▸ Written request
Report each line in the items below that contains the word "icon", copying the whole line.
— START Material for the task —
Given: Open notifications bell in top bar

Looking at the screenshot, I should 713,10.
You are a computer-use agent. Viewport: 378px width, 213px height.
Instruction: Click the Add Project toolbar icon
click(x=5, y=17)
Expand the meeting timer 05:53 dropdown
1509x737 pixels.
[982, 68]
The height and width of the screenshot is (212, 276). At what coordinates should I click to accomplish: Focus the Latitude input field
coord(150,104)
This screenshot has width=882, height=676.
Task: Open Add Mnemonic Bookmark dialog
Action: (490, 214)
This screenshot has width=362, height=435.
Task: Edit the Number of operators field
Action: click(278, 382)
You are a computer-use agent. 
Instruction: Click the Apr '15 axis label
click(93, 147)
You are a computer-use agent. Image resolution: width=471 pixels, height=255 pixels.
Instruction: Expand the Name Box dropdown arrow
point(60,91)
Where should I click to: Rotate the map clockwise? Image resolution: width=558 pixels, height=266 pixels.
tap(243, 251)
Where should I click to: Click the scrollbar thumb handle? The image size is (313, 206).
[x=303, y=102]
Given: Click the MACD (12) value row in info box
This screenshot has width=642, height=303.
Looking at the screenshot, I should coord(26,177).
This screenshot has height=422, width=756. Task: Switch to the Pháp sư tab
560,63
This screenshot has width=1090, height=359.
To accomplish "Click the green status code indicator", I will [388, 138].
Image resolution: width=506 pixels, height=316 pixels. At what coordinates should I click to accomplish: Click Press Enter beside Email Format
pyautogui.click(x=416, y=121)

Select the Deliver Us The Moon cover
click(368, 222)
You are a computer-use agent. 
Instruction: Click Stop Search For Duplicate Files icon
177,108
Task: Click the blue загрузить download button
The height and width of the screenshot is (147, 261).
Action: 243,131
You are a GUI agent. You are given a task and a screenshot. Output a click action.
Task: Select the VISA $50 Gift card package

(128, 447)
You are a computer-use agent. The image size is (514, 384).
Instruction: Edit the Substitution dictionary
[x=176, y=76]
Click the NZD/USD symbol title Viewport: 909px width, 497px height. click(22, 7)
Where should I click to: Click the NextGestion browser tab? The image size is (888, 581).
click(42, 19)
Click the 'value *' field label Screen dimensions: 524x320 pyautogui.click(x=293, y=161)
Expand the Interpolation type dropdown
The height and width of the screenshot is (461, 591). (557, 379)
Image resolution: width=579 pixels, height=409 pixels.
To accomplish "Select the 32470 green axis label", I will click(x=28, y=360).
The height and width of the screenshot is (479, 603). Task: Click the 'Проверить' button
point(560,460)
— END Material for the task —
▸ Exercise solution
Instruction: Click the Add Project toolbar icon
Instruction: Click Stop Search For Duplicate Files icon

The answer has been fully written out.